I think the key word here is Prophet, Joseph Smith was a Prophet of God, He was taught from on high how could any earthly school compare. I have a testimony to the glorious visions, the Book of Mormon, Temples and all of Gospel Restoration that he brought forth by the power of God and Prophets that held the keys to those Sacred Ordinances and Gospel ideals which were need to bring back the Church of Jesus Christ as in former days. Take a look at the Missionarys that go forth thru out the world and bear witness to the Restoration. The lives that are touched and the many people whose hearts are changed when taught the Gospel. The lives of members and of Missionaries speak of the love the Savior had for us and we as the Savior, welcome all unto Christ.

Craig Clark
Boulder, CO

It can be misleading to over-stress the lack of a disciplined formal education as indicative of what he one is capable of achieving. Abraham Lincoln and Mark Twain are two examples of being largely self-taught through the reading they sought out. What I sense in Joseph Smith is an impatience to know and speak authoritatively on matters to which he was drawn by native gifts and inclination.
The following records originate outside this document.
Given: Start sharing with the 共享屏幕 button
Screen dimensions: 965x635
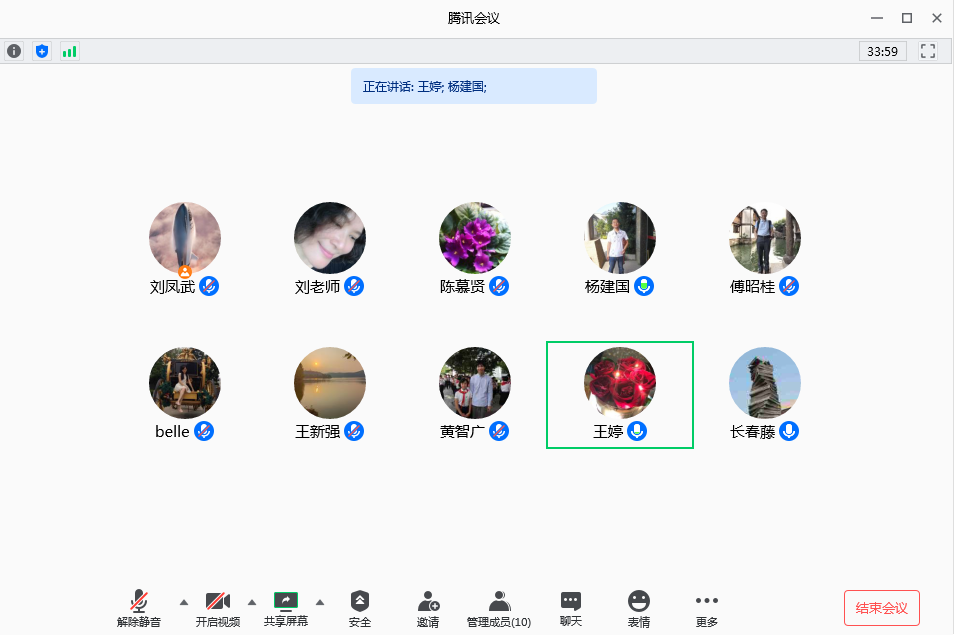Looking at the screenshot, I should click(x=286, y=608).
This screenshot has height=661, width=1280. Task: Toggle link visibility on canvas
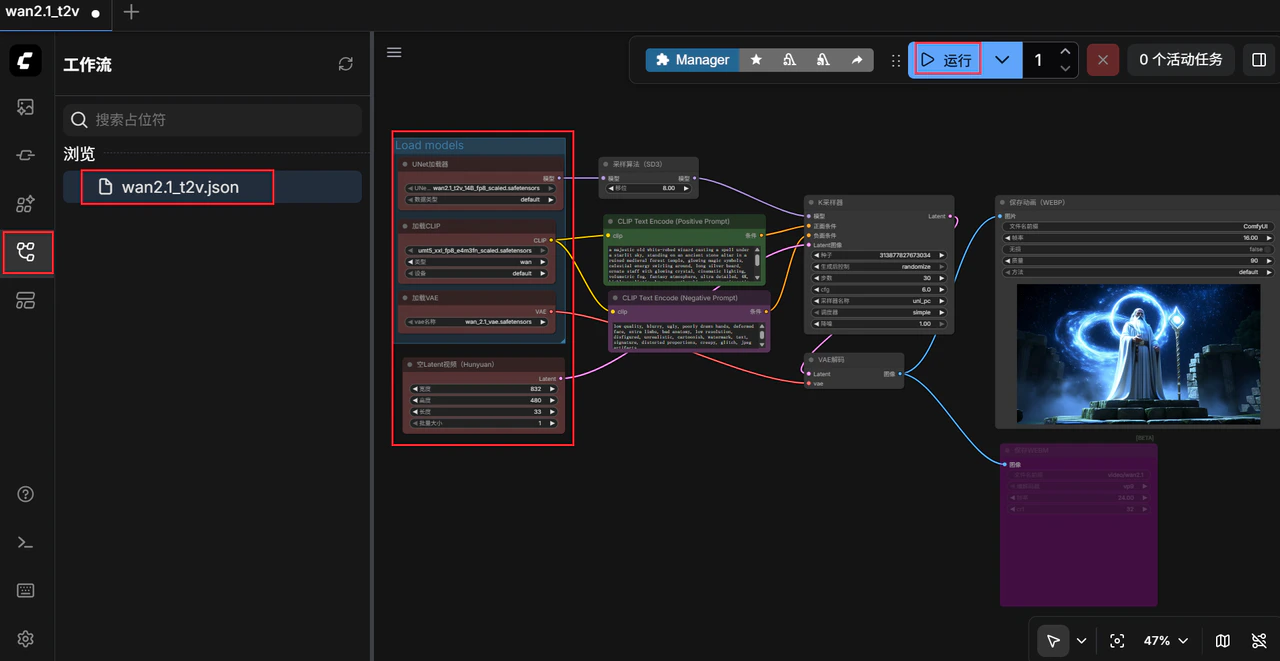(1259, 641)
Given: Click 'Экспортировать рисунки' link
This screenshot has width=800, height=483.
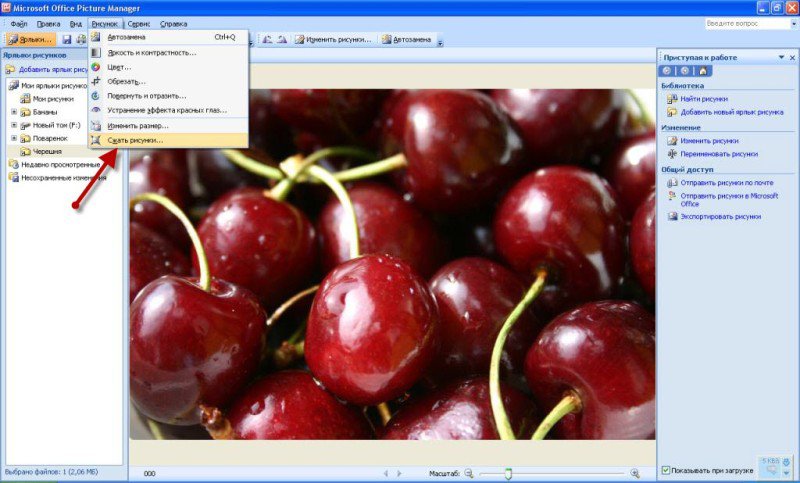Looking at the screenshot, I should click(720, 216).
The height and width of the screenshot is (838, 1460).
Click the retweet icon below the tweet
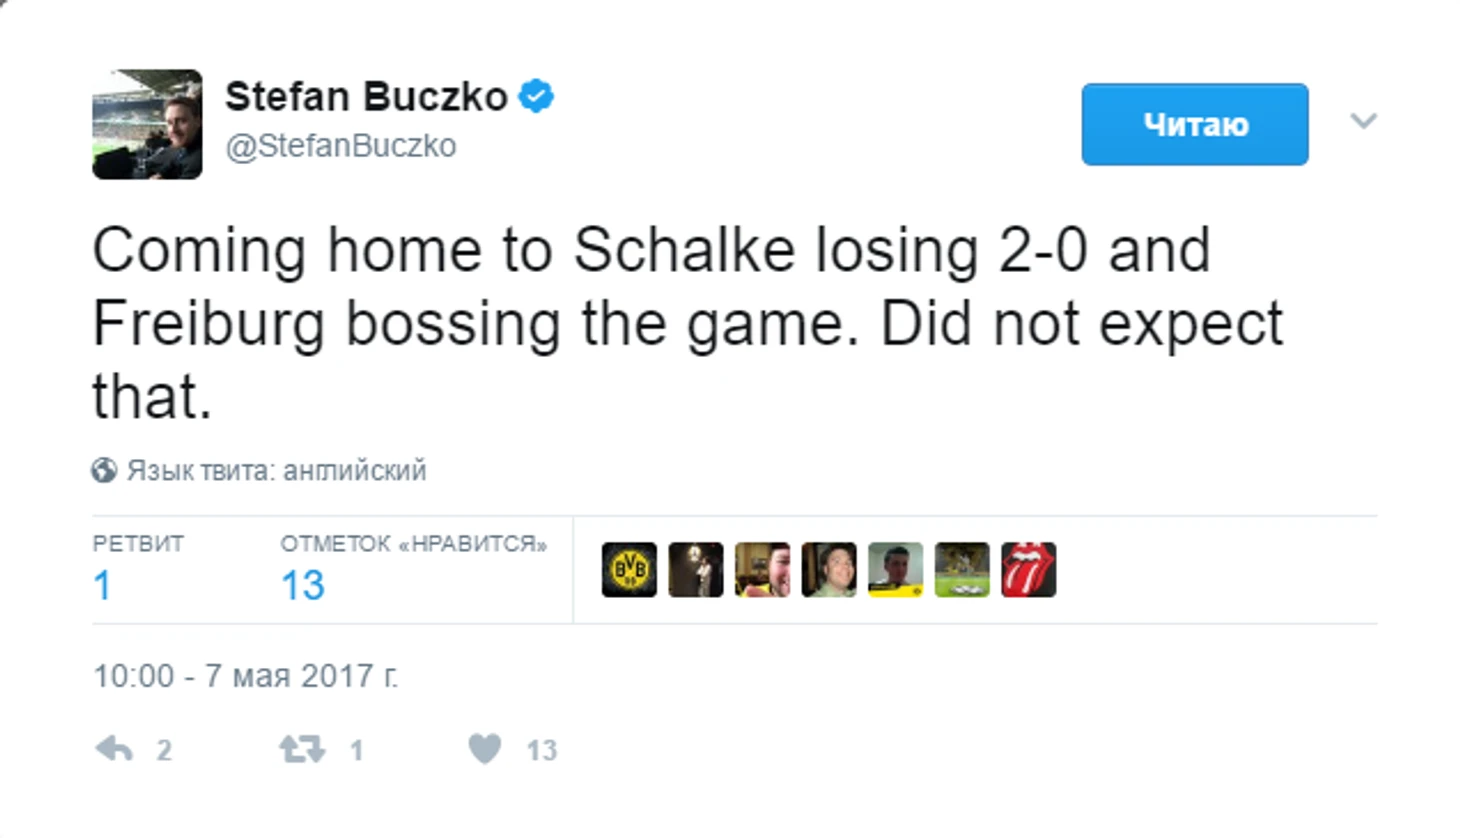pyautogui.click(x=302, y=748)
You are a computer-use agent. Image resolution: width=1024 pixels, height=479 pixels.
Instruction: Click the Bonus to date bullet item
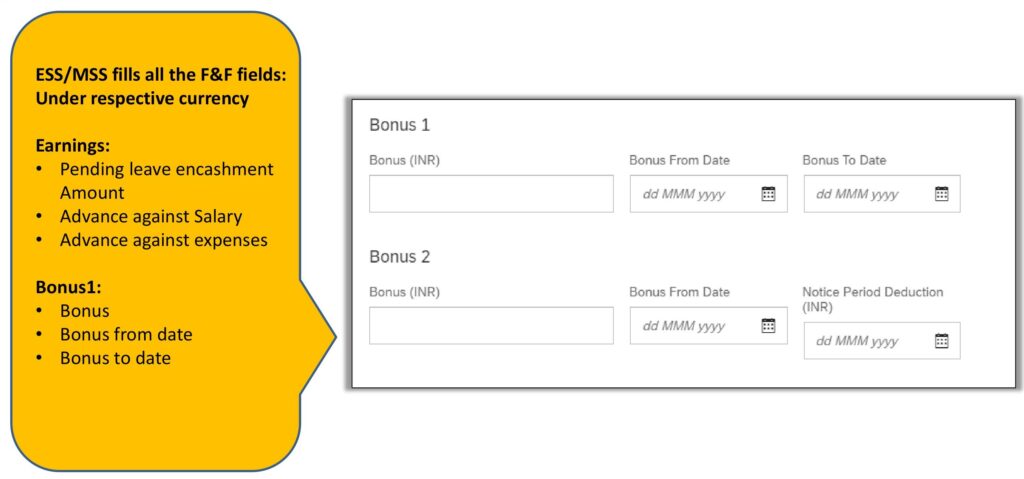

Because of Latter-day Saint faith that Joseph Smith was first and foremost a prophet, it’s a natural tendency for Mormons to deemphasize what secular knowledge he may have picked up along the way that may have influenced his thought. We don’t ignore those factors when assessing St. Augustine or Thomas Aquinas. Why handicap Joseph Smith?

Twin Lights
Louisville, KY

Woolybruce, Craig Clark,

I agree Joseph was a remarkable man with strong native gifts and a desire to use them in fulfillment of his mission. That included learning a wide variety of things.

The problem I think is in two issues.

First, the way some would tell it, Joseph was so remarkable as to fabricate the Book of Mormon, Doctrine and Covenants, and Pearl of Great Price. I think most LDS would say that, at least in the first part of his ministry, Joseph was simply not that capable. His knowledge grew exponentially over his adult life as he learned both from revelation and his own study. But the evidence indicates he was still rather rough at 21.

Second, is what “drive” means. This goes to his motives vs. his mission. Some want to present him as a highly driven, very clever man (neither description fully positive). Hence, not a prophet but a talented charlatan.

By his mid to late 30s Joseph had become a talented man. But still not talented enough to have done what he did and produced what he wrote on his own.

Just my thoughts, but I think this is the resistance you encounter.

Craig Clark
Boulder, CO

Twin Lights,

".....the way some would tell it, Joseph was so remarkable as to fabricate the Book of Mormon, Doctrine and Covenants, and Pearl of Great Price. I think most LDS would say that, at least in the first part of his ministry, Joseph was simply not that capable...."
______________________________

To that I say nonsense. Creating the Book of Mormon from imagination is not unachievable with the King James Bible as a conscious or subconscious model. But let's consider the possibility that his initial dreams of fame and fortune crystallized into an altruistic objective in the process. His account of Moroni warning him that he could not translate if his desire was to make money is an intriguing bit of information Joseph provides us with.

That’s one of those details that made people find him credible. It’s his claim to be a prophet that remains an obstacle for many to giving serious consideration to his distinctive theology.